Despite these genetic associations, the onset of Type 1 DM is believed to involve an environmental trigger in genetically susceptible individuals, leading to the autoimmune destruction of pancreatic beta cells.
Subtypes
- Type 1 DM: Characterised by the autoimmune destruction of the pancreatic beta cells
- Type 2 DM: Characterised by insulin resistance and relative insulin deficiency
- Gestational DM: Hyperglycaemia with onset or first recognition during pregnancy
Epidemiology, Risk Factors & Associations
- Type 1 Peak age of onset is between 10 and 14 years.
- Type 2 DM is the most common form (90-95%)

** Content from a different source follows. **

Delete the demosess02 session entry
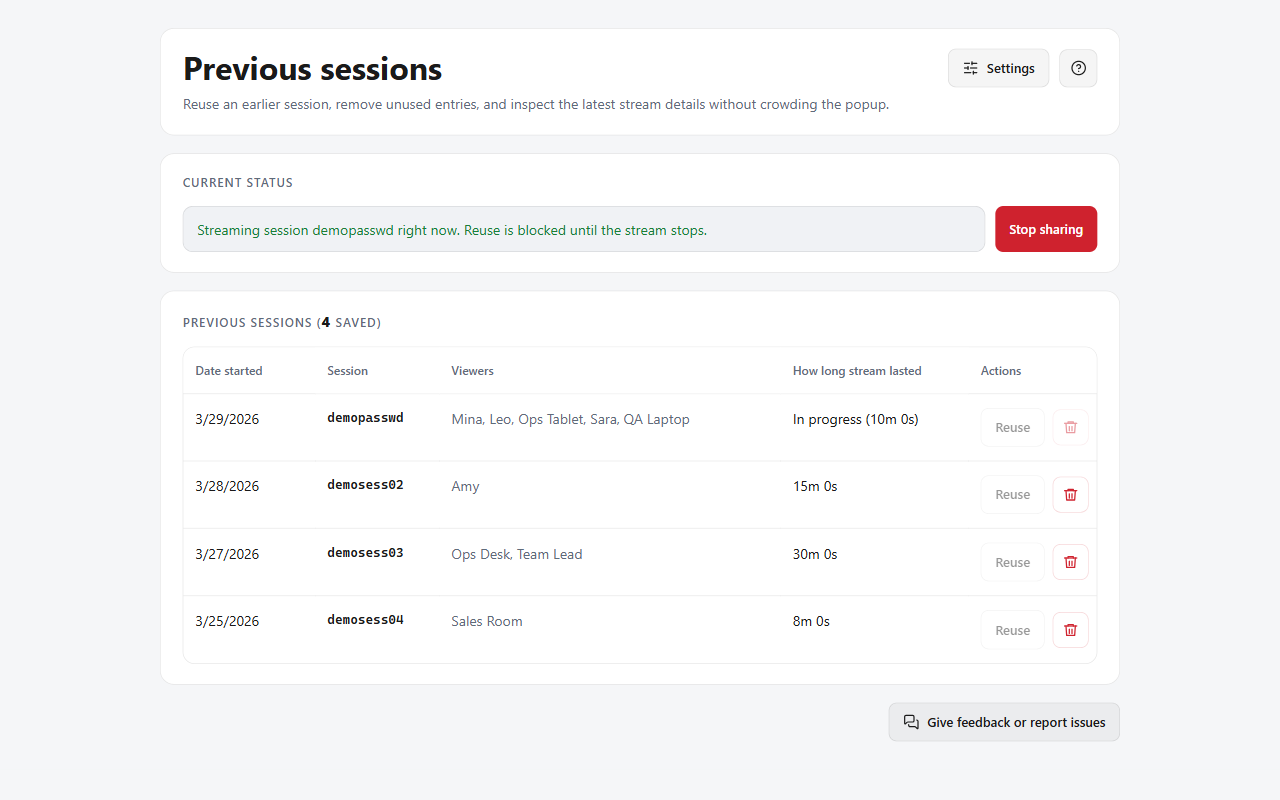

- Risk factors include obesity, physical inactivity, poor diet, family history, and age >45 years
- Associations include hypertension, dyslipidemia, and cardiovascular disease
- The HLA complex on chromosome 6 is the strongest genetic risk factor for Type 1 DM (40–50%). The DR-DQ haplotypes conferring the highest risk are DR3 and DR4
- Diabetic embryopathy is most commonly associated with poor glycemic control in early pregnancy
Clinical Features
- Polyuria, polydipsia, unexplained weight loss (Type 1 DM)
- Often asymptomatic in early stages, may present with complications such as retinopathy, nephropathy, neuropathy (Type 2 DM)

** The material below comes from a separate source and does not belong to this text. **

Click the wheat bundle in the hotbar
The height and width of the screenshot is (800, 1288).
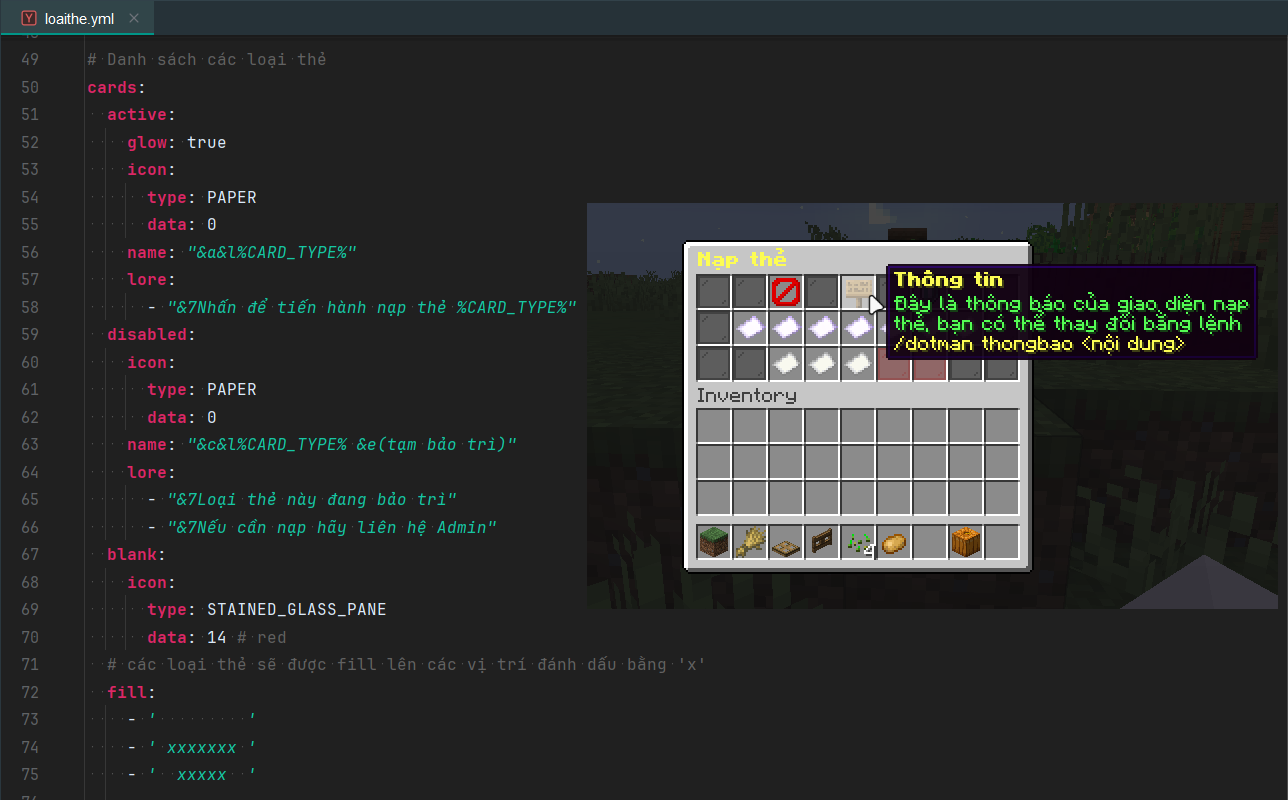pyautogui.click(x=750, y=542)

- Birth defects in infants of diabetic mothers can range from minor anomalies to severe, life-threatening malformations.
Complications
- Microvascular complications: nephropathy, neuropathy, and retinopathy
- Macrovascular complications: increased risk of cardiovascular, cerebrovascular, and peripheral vascular disease
- Diabetic embryopathy: congenital heart defects, neural tube defects, caudal regression syndrome (most characteristic)
Pathological Features
Histopathology
- Macroscopic: Pancreas may appear normal or show signs of chronic inflammation (fibrosis)
- Microscopic: Reduction or absence of insulin-secreting beta cells in the pancreatic islets (Type 1 DM); amyloid deposits in the islets (Type 2 DM)
Serology
- Increased HbA1c, increased fasting glucose
Biochemistry
- Elevated glucose levels in the urine
Radiological Features
General Features
- Characteristically demonstrate systemic effects of uncontrolled diabetes: vasculopathy, neuropathy, and organ damage (e.g., renal, ocular)
- Diabetic embryopathy: Congenital anomalies, most characteristic is caudal regression syndrome (sirenomelia)
CT
- Non-contrast: May demonstrate complications such as cerebrovascular disease, nephropathy, and peripheral artery disease
- Contrast-enhanced: Useful in evaluating cardiovascular disease and diabetic nephropathy
MRI
- T1WI: Useful in evaluating diabetic retinopathy and nephropathy
- T2WI: Useful in assessing diabetic neuropathy
- T1 C+: Can be used in assessing cardiovascular disease
- DWI/ADC: Not typically used in the evaluation of diabetes
US
- B-mode: May demonstrate atherosclerotic changes in peripheral vessels, renal changes in diabetic nephropathy
- Colour Doppler: May demonstrate decreased flow in peripheral vessels in severe peripheral arterial disease
NM
- PET FDG: Not typically used in the evaluation of diabetes
Grading and Staging
Grading is based on HbA1c levels (optimal, suboptimal, poor) and complications are staged based on organ involvement.
Diagnosis
Diagnosis is based on clinical symptoms and confirmed by blood glucose levels: fasting glucose, HbA1c, or an oral glucose tolerance test.
Differential Diagnosis
- Stress-induced hyperglycaemia
- Pancreatic disease
- Drug-induced hyperglycaemia
Management
Management includes lifestyle modifications, antihyperglycemic medications, insulin therapy, and regular monitoring for complications. Regular antenatal care and good glycemic control in early pregnancy can prevent diabetic embryopathy.